## [Исходный текст]
'''
Читаем Обратный перевод полностью

Чуть выше, в том же предисловии, Брентано признается: «… я вспоминаю, что в театре смеялся лишь тогда, когда благородное, трогательное или трагическое казалось мне пародией, или тогда, когда комическое воспринималось как неспособность…» То, что отмечает здесь Брентано — самонаблюдающий себя психолог, — в целом несомненно принадлежит всей его эпохе. Это — черта, которую можно назвать способностью, или готовностью к пародийному смеху. Смешное не смешит: продукт положенных усилий, оно тождественно себе и более не заботит, не интересует. Зато смешно то, что явно не задумано как таковое и чему можно только подладить, приписать намерение посмешить. Этот феномен многократно описывал смешливый, согласно тем же психологическим механизмам эпохи, Жан-Поль: «Человек, который возвысит[ся] над жизнью и её мотивами, уготовляет себе наидлиннейшую комедию, потому что он в состоянии подкладывать свои высшие мотивы массе с ее более низкими устремлениями и тем самым устремления эти обращать в нелепости <…> Целое море ученых программ, ученых рецензентов и рецензий, тяжелейшие тюки немецкой книготорговли, сами по себе скучные, утомительные, самым гнусным образом пресмыкающиеся по земле, мгновенно взлетают к небесам с легкостью художественных шедевров, стоит только вообразить себе что некий человек сочинил их ради пародии, для того только, чтобы посмеяться». * 7 Это последнее наблюдение Жан-Поля более теоретично, и его трудно проверить, — едва ли это не поэтическая гипербола; — наблюдение Брентано психологически достоверно. Оба говорят об одном явлении.
'''
## [Извлечённые данные]
'''
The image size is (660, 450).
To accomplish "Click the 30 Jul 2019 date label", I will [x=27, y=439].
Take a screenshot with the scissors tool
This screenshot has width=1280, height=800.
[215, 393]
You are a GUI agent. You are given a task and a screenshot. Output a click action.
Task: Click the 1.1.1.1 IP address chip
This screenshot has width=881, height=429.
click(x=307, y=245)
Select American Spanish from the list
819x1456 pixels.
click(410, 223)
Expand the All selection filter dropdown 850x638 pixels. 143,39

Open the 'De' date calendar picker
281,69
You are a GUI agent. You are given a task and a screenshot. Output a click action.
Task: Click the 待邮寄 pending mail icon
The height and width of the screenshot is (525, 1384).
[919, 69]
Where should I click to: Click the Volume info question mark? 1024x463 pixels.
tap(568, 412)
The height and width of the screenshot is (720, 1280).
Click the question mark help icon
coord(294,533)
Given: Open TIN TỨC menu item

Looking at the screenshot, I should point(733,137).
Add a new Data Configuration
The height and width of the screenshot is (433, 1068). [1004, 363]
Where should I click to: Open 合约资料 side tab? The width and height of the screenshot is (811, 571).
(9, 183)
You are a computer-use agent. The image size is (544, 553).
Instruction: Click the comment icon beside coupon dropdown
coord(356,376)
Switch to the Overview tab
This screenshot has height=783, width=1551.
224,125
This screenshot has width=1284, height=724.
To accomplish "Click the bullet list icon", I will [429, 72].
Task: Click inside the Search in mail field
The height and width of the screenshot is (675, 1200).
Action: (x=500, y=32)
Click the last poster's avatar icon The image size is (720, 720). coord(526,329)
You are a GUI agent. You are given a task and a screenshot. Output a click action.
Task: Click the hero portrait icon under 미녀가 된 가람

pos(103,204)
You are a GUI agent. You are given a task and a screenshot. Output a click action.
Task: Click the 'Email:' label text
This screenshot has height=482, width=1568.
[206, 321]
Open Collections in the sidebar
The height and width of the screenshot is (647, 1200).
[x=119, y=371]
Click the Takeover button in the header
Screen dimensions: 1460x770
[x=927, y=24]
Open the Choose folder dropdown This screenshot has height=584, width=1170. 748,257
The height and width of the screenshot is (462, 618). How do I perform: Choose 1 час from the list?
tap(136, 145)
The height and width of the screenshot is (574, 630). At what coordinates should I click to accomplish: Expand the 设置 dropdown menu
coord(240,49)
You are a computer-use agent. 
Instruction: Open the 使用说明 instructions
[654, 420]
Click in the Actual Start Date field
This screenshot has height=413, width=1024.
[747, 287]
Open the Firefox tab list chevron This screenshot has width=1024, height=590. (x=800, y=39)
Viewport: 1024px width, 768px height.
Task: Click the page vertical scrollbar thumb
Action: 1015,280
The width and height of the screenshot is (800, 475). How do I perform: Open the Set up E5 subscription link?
'''
## [Что сделать]
Напишите продолжение текста о пародийном смехе у Брентано и Жан-Поля, начав сразу после его последнего предложения.

## [Ваш ответ]
Людвиг Тик писал в своем романе «История Уильяма Ловелля» в середине 90-х годов: «Есть люди, что плачут, когда исполняется Allegro, и есть люди, которые, когда исполняется сладостнейшее Adagio, чувствуют непреодолимое влечение к танцу; кто тут станет спрашивать о причинах?» Тик, ученик Карла Филиппа Морица, писателя и экспериментального психолога, сам человек с неврастенической конституцией, до неприятности играющий своей нервной системой, подвергая ее испытанию морем эстетических впечатлений, подмечает такую психологическую черту эпохи, которую легче расценивать как патологию, чем как нечто эстетически-значимое. Годы романтического вихря помогают ей дозреть. Б 1814 году, в своей «Символике сновидения», психолог и естествоиспытатель Готтхильф Генрих Шуберт писал так: «Из двух Янусовых лиц нашей двойственной природы одно обычно смеется, когда другое плачет, — сравним разбежавшихся холерика и сангвиника у Брентано-Гёр-реса, — одно спит и говорит как бы только сквозь сон, другое бодрствует и говорит громко, во всеуслышание. Когда внешний человек погружается в полноту наслаждений, раскованнее всего и радостнее всего, этот восторг опьянения нарушается голосом внутреннего неудовольствия, глубокой печали <…> так неужели же даже и там мы не освободимся от этого чудовища, разражающегося дерзким смехом у священного алтаря наших лучших намерений, или у могилы наших возлюбленных, гадкой гримасой нарушающего прекраснейшие радости нашей жизни?» У Шуберта двойственность человеческой природы разрабатывается «научно», хотя возможность для отчаянных восклицаний еще остается. Клеменс Брентано со своим описанием театральной ситуации в предисловии 1804 года по времени и по смыслу стоит как раз посредине между двумя, как бы отмечающими условные границы культурной эпохи, наблюдениями Тика и Шуберта.